Forum Discussion
Availability Group failover issue
It looks like Node B wasn’t fully ready when the auto-failover happened, even though it was in sync. SQL requires all databases to be “failover ready,” and if one lags or isn’t joined, it won’t switch. Best to check is_failover_ready, review failover policy (FailureConditionLevel/health timeout), and do regular manual failover tests to be sure secondaries can take over.
MS Article: https://learn.microsoft.com/en-us/sql/database-engine/availability-groups/windows/configure-flexible-automatic-failover-policy?view=sql-server-ver17
- rj452tmAug 28, 2025Copper Contributor
I think you're on the right track. We perform a failover at least once a month and have never had this issue. Plus the manual failover was successful after the auto failover failed. So this seems to be specific to auto failover.
I think that after the AG initially failed on node A, the cluster tried to restart it and it briefly came back up on node A, failed again, and then the cluster tried to perform an auto-failover to node B. During that short time when the AG was up on node A after the initial failure, I suspect that the secondary replica on node B wasn't able to connect and become fully re-synchronized before the AG failed again. So when the cluster tried to fail it over to node B, it couldn't because node B wasn't synchronized. Is that possible? I'm not entirely confident in this theory because it doesn't explain how node B was eventually able to become failover-ready when we performed the manual failover.

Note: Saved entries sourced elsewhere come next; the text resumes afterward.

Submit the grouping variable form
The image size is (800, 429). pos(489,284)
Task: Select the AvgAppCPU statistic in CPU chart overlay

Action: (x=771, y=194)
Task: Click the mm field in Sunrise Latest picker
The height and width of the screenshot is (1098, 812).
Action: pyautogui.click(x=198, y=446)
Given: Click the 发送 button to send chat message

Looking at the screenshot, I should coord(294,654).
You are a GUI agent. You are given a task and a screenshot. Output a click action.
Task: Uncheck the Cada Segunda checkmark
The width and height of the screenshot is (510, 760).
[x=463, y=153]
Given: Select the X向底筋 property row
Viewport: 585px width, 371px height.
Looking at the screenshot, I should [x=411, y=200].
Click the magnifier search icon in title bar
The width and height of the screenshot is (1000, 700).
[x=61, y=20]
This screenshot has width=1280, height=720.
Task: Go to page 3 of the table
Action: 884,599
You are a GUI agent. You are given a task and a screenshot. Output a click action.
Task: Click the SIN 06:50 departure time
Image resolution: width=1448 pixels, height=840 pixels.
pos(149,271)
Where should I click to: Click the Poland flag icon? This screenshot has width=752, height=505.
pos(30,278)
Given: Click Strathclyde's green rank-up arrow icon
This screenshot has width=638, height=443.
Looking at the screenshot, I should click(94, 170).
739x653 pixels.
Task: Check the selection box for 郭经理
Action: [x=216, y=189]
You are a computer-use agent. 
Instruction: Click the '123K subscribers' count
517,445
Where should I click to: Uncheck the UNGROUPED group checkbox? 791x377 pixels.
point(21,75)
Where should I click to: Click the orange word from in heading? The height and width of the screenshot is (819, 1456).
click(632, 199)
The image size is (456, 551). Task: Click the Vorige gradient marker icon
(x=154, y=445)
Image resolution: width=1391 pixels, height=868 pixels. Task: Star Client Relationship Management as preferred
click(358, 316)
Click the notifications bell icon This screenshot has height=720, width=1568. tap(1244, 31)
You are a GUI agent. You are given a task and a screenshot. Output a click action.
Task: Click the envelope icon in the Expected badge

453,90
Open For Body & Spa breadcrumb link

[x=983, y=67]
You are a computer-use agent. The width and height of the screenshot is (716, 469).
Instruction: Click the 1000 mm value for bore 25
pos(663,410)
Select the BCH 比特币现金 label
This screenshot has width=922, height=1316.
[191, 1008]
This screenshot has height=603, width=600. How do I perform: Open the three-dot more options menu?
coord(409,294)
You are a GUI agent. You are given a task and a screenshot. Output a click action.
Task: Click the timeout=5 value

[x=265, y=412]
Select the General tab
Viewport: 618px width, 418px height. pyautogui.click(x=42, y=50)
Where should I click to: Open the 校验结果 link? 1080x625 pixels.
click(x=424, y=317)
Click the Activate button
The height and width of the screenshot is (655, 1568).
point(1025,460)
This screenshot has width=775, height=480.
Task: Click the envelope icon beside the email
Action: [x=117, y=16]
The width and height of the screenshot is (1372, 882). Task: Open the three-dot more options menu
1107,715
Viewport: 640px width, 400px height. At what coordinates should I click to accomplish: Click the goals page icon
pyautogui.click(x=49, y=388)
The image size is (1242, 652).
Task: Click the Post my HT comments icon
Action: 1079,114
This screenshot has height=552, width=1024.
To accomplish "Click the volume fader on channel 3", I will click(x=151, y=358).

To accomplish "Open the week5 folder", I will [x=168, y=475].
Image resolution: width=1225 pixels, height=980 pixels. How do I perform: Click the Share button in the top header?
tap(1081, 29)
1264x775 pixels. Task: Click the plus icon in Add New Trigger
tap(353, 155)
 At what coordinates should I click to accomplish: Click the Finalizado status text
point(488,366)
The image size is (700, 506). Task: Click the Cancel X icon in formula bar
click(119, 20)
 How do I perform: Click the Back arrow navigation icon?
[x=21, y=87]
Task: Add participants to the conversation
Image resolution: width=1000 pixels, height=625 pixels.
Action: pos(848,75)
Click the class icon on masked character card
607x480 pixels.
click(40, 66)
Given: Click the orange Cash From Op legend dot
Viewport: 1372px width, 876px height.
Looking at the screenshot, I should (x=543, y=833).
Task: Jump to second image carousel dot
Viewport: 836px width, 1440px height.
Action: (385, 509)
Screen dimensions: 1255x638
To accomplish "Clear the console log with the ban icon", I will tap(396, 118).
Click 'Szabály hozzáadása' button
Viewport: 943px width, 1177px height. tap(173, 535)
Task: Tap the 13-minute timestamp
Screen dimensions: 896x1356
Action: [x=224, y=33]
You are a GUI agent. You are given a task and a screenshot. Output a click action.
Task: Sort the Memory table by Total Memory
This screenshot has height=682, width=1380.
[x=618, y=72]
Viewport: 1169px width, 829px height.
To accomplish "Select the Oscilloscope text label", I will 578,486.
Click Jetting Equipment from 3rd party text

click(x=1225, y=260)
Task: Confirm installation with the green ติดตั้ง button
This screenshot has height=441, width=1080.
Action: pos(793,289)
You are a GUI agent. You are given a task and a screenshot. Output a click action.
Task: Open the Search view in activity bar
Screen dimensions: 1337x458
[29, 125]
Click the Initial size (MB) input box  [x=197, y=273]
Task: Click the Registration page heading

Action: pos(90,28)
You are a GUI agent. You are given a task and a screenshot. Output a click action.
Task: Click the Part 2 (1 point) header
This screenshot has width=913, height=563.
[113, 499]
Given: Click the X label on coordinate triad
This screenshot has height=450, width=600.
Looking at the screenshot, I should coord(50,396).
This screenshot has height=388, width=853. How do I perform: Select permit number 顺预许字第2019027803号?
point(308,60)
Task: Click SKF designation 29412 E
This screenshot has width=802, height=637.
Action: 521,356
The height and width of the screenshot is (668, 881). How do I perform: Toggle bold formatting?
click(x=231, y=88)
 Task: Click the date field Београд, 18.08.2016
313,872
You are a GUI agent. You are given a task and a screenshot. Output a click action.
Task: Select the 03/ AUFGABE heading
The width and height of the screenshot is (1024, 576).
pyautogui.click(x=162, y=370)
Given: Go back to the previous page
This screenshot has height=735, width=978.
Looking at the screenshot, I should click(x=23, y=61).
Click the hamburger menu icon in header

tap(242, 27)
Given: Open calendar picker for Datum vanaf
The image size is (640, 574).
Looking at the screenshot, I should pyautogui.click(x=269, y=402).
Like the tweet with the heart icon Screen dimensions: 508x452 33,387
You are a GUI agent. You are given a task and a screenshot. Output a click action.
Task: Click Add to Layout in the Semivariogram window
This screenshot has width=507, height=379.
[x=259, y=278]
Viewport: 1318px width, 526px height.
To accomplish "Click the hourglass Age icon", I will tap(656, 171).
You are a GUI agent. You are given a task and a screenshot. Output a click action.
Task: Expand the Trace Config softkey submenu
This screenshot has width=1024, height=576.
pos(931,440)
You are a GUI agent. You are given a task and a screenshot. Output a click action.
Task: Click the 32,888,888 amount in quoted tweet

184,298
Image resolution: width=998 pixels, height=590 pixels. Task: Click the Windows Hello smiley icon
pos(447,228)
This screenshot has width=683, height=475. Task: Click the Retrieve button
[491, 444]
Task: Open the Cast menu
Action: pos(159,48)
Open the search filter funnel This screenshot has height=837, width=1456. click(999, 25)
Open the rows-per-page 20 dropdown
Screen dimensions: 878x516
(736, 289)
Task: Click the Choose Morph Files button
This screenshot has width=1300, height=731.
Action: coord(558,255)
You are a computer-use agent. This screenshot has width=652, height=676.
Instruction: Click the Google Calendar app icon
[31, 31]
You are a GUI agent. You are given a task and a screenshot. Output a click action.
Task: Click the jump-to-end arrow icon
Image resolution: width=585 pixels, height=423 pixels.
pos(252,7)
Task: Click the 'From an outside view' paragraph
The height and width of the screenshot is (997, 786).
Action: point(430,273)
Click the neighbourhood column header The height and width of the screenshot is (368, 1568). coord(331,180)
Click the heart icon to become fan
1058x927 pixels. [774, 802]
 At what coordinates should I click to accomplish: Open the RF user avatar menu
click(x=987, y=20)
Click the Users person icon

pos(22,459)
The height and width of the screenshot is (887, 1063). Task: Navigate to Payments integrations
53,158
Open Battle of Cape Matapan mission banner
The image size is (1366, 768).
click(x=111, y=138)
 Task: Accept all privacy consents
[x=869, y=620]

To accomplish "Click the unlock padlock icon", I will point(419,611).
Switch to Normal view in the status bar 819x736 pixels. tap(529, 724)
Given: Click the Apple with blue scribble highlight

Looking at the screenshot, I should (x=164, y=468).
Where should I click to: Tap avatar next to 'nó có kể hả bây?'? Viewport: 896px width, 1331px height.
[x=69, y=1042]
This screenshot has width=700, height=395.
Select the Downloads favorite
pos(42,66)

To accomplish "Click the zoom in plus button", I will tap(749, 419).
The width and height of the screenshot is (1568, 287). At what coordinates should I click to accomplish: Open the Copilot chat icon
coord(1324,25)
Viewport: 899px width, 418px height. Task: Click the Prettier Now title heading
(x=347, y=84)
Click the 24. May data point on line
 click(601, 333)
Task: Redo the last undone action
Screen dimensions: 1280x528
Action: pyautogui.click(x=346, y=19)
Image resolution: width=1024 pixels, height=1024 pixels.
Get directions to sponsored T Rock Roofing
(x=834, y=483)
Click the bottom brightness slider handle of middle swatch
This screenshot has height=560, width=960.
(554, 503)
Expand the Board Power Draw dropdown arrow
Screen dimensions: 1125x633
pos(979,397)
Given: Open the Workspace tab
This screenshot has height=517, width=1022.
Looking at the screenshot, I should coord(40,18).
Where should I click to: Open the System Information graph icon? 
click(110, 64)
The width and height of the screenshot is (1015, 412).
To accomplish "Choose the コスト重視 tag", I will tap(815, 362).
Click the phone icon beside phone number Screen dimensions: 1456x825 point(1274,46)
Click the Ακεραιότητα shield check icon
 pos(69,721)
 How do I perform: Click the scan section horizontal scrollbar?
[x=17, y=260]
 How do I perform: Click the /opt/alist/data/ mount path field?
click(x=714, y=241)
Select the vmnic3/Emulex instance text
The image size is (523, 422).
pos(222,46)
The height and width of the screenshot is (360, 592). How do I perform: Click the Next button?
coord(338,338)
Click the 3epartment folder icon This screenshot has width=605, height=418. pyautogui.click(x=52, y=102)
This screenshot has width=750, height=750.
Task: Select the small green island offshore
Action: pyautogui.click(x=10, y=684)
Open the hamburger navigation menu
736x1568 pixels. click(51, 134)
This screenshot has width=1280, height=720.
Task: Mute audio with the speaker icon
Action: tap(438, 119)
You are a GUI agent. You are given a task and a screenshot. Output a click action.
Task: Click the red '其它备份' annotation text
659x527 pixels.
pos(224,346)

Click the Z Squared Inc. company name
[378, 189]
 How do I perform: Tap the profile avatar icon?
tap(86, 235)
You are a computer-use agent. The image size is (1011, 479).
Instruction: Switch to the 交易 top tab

In any case, I'm still left with little confidence that an auto-failover in the event of a similar issue will work correctly. The safety we were hoping to achieve by keeping all nodes in synchronous commit mode didn't pay off and I don't know of anything to change to ensure it will work in the future.
- SivertSolemAug 28, 2025Iron Contributor
Also verify that all databases in the availability groups exist on node B.